ASSIGNED TASK> Write out exactly the lines below starting at the one containing "903x432 pixels." and ending at the one containing "You are a GUI". Omit every picture.

[Opening ENTRIES SHOWN section]

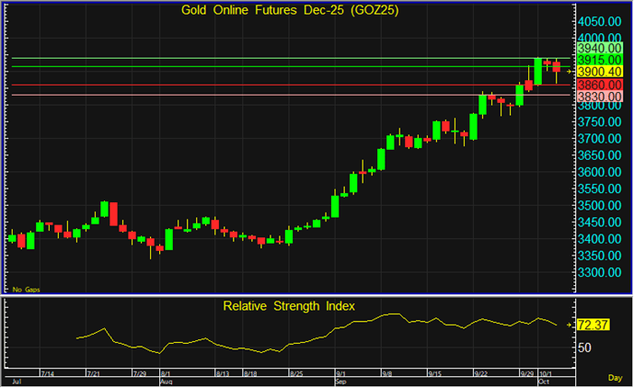Click the red 3860.00 price tag

pos(601,85)
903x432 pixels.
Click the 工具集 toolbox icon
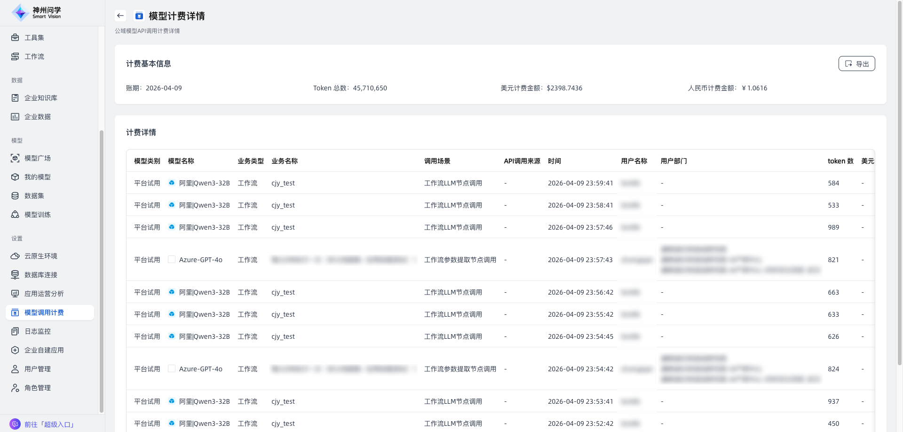coord(15,38)
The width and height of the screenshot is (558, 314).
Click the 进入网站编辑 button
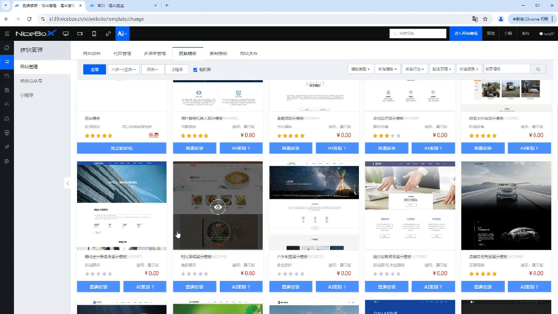coord(465,33)
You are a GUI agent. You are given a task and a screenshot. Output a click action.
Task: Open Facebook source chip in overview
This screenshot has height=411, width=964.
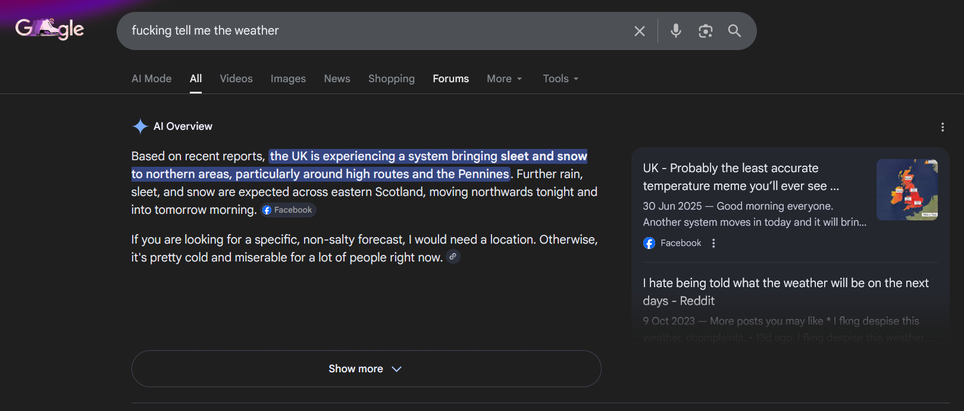tap(288, 210)
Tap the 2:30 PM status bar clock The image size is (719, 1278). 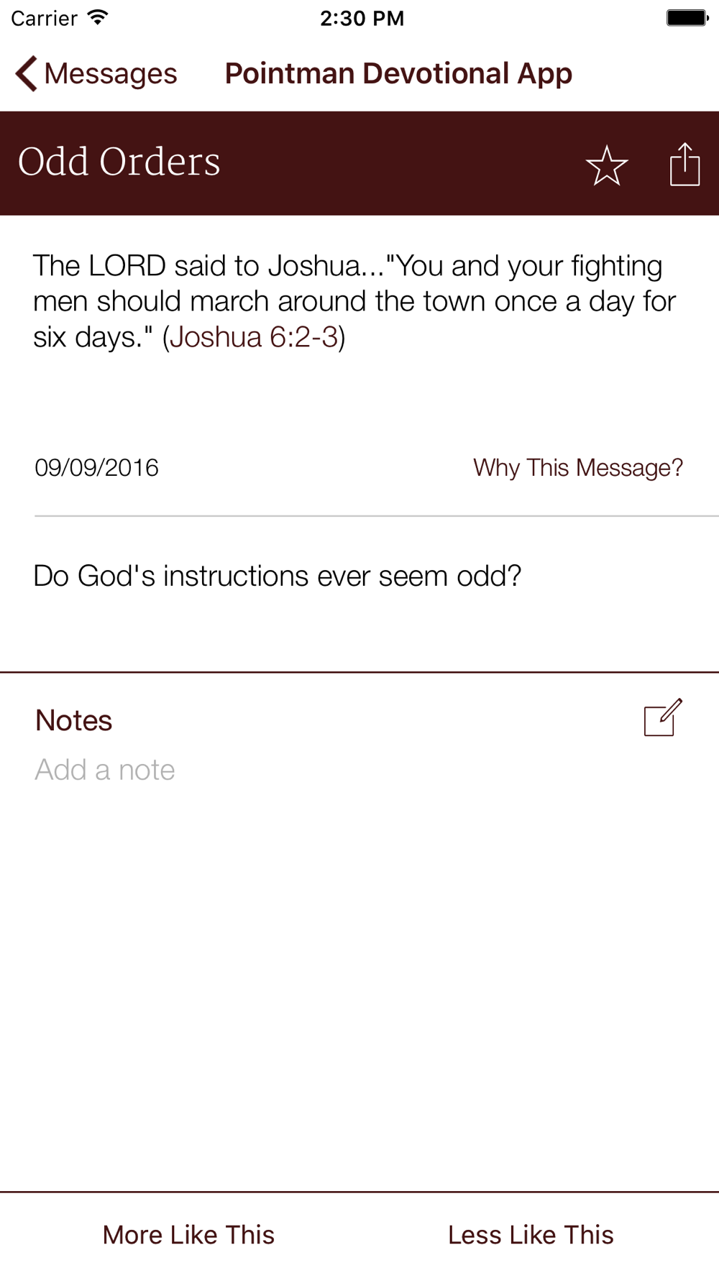click(362, 18)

[Closing ENTRIES SHOWN section]

ANSWER SPACE>
903x432 pixels.
Click the 工具集 toolbox icon
coord(15,38)
The width and height of the screenshot is (558, 314).
Click the 进入网站编辑 button
coord(465,33)
You are a GUI agent. You are given a task and a screenshot. Output a click action.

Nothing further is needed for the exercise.